Displaying your prints and photographs
The enemies of prints and photographs are heat, humidity, light, and air pollutants. As a result, a museum might utilize a climate-controlled room with purified air for long-term storage.
In choosing a location to display your artwork, a room with moderate, non-fluctuating temperatures is probably best. Overly damp rooms, such as basements, kitchens, or bathrooms, aren’t good locations. Nor are hot attics. And don’t display your artwork where a heating or cooling register might blow warm or cool air directly on it.
Just as light can fade upholstery, light can fade photographs and prints. This can be minimized by displaying your artwork away from windows or bright light. Indirect light is best. It will also help to display your artwork under glass or plastic, both of which block some of the ultraviolet light found in sunlight and fluorescent light.

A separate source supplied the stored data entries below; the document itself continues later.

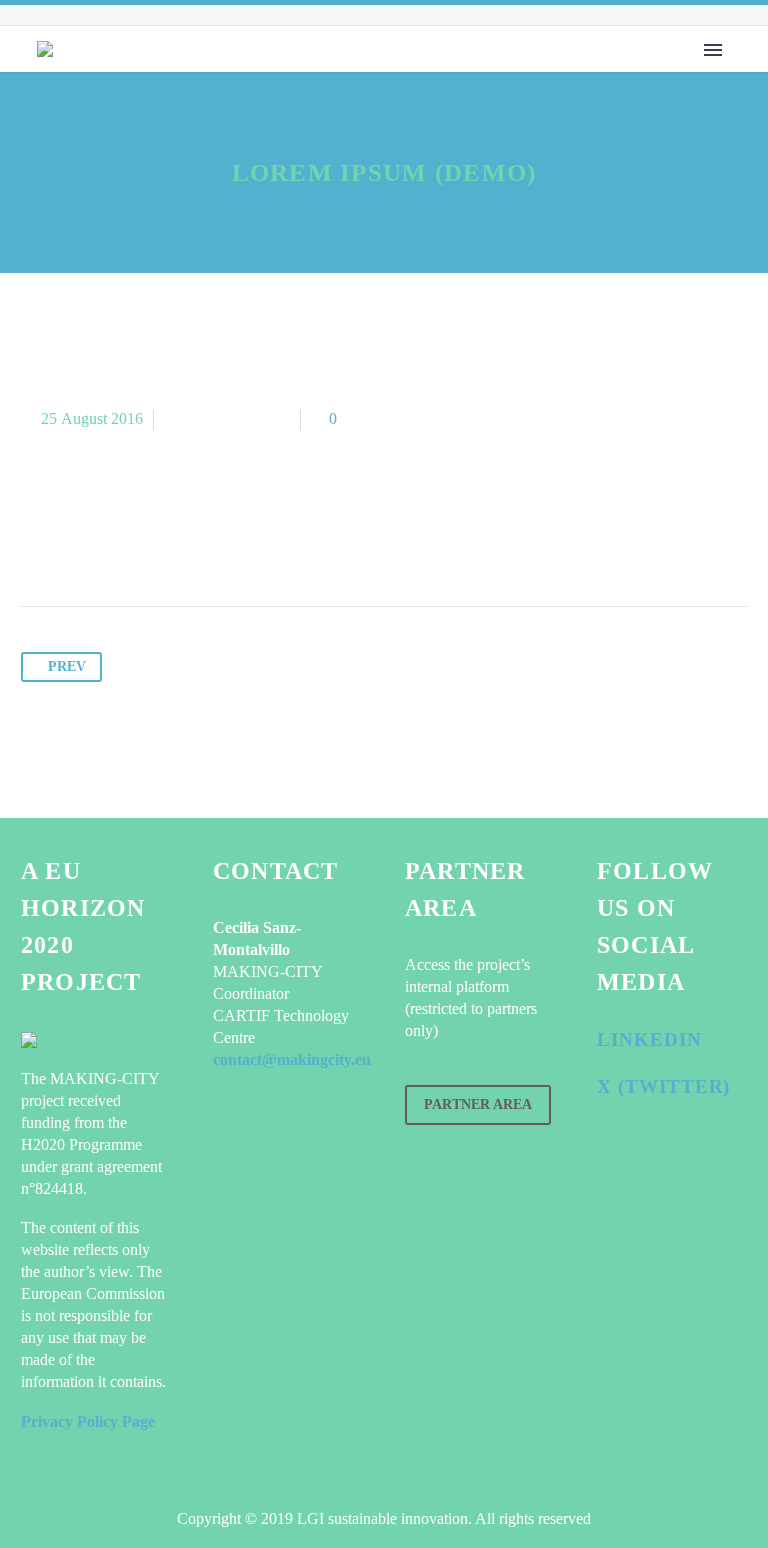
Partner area (478, 1104)
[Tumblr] (152, 544)
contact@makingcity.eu (292, 1059)
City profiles (388, 93)
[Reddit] (228, 544)
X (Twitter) (663, 1086)
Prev (67, 666)
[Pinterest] (114, 544)
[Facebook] (38, 544)
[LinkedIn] (190, 544)
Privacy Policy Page (88, 1421)
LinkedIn (649, 1039)
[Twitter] (76, 544)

Some framing materials can be a problem because they can contain acid or they give off pollutants, both of which can damage your artwork. We use acid-free foam board and matts for this reason. When you select a frame, choose one that does not give off pollutants. For example, inexpensive wood frames may be made of pine, which emit chemicals known as terpenes. Terpenes give pine its distinctive aroma, but they are considered pollutants, and they can damage artwork. We tend to prefer metal frames because they are inert.
If properly prepared and cared for, there is no reason that your prints and photographs can’t last for 100 years or more.